Darjeeling, Dylan, Dalrymple

The last week or so has me indulging in these three. Darjeeling, the queen of the hill stations, I returned to after 20 years, but that's another blog. This blog is about Anjan Dutt's film, Chowrasta – Crossroads of Love, based in Darjeeling but... Dylan I listen to often and then I saw the film I'm Not There last evening. William Dalrymple's first book, In Xanadu, is what I'm reading now.

All three are stories of travels. Travels through life. Observation, imagination, fascination.

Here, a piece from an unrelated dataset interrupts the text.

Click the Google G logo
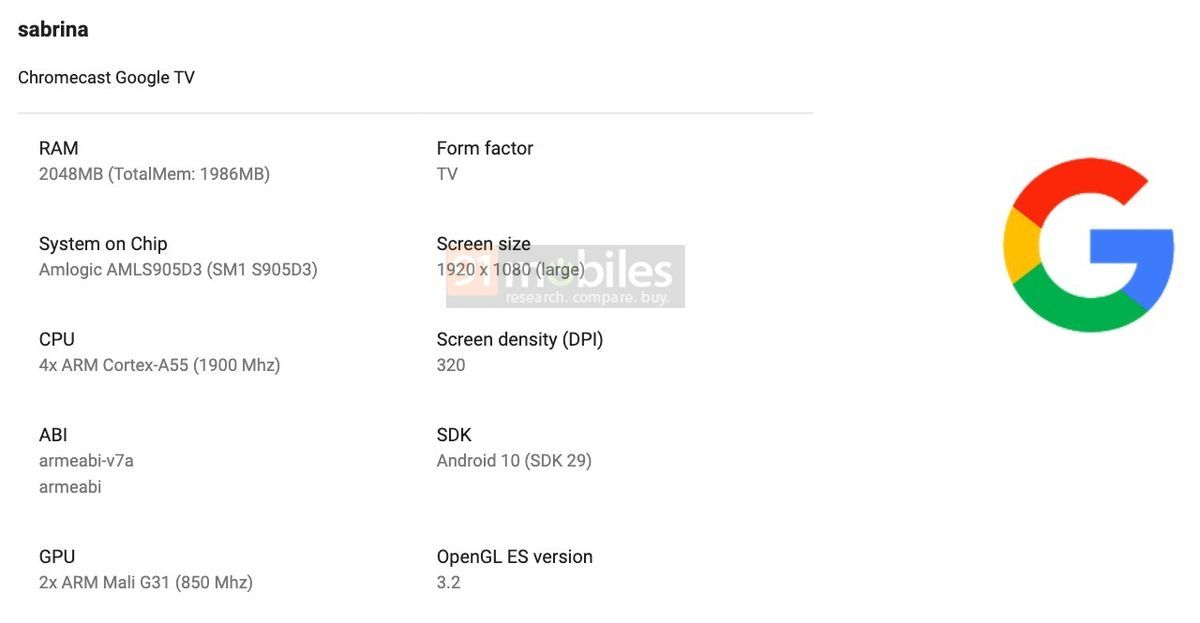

By saying that, I'm being kind to Anjan Dutt's film Chowrasta. First of all, the story, or the small stories which he recounts in his movie, could have been based anywhere else but Darjeeling. It has nothing specific to do with the place other than lending itself as a picturesque location. The town's centre point, the Mall or Chowrasta, is used as a metaphor for the interconnection of the small stories. A very forced metaphor, adolescent and immature in its approach. Quite putrid in fact. The film being dedicated to the people of Darjeeling then makes two of the main characters who are presumably Nepali and hence Darjeeling wallahs, into bumbling villains. The Bengalis in the film are the good guys of course: one who is supposed to be an eccentric tea planter but is really quite insane; the other who's a Bengali language teacher in a prestigious English medium school; the third who is a fading actress; and the last two who you keep forgetting about until they reappear or are interjected many frames later ever so randomly.

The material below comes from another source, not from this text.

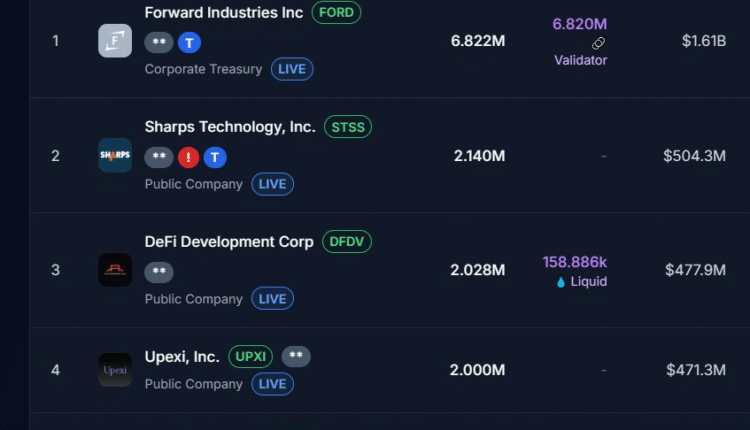Click the droplet icon beside Liquid
750x430 pixels.
[560, 282]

My only question here is: Why is this man – Anjan Dutt - being allowed to make film after film?

*****

Then I saw I'm Not There. Directed by Todd Haynes, it is a film inspired by the life and words of Bob Dylan whose name is never mentioned and does not feature at all in the film except as a recognisable face in the end, and the occasional and original voice of the songs that are used to link the stories. The film is about five of the many personas Dylan showed himself to be, and the way his music reflected the changes in each personality. A wonderful film overall, it also unnecessarily mythologizes the man, Bob Dylan. And it really helps if you're a Dylan fan and have followed his music from the 60s till now. For someone who didn't know much about the man (like my daughter who watched the film with me) it didn't make too much sense. Her only comment was that Cate Blanchett did a good job!

*****

In Xanadu by William Dalrymple is an account of an attempt to retrace the route that Marco Polo took to get to China, specifically Shangdu, (aka Xanadu by Samuel Taylor Coleridge), from Jerusalem. An amusing travelogue, it is full of neat observations and historical references to satisfy any armchair traveller.

We're all searching for our Xanadu. I try to find it in the mountains and the things I prefer to do. The idyllic, beautiful place remains ever out of our grasp. Perhaps that is how it should be. This vision of Xanadu that we have in our heads is probably what inspires us, motivates us to go on living and making the best of our lives. Trying to make sense of the insensible.

1 comment:

dr_feelgood said...

Being a 'self professed' Dylan fan, wish i could see the DVD. That's one disadvantage of living in an isolated place.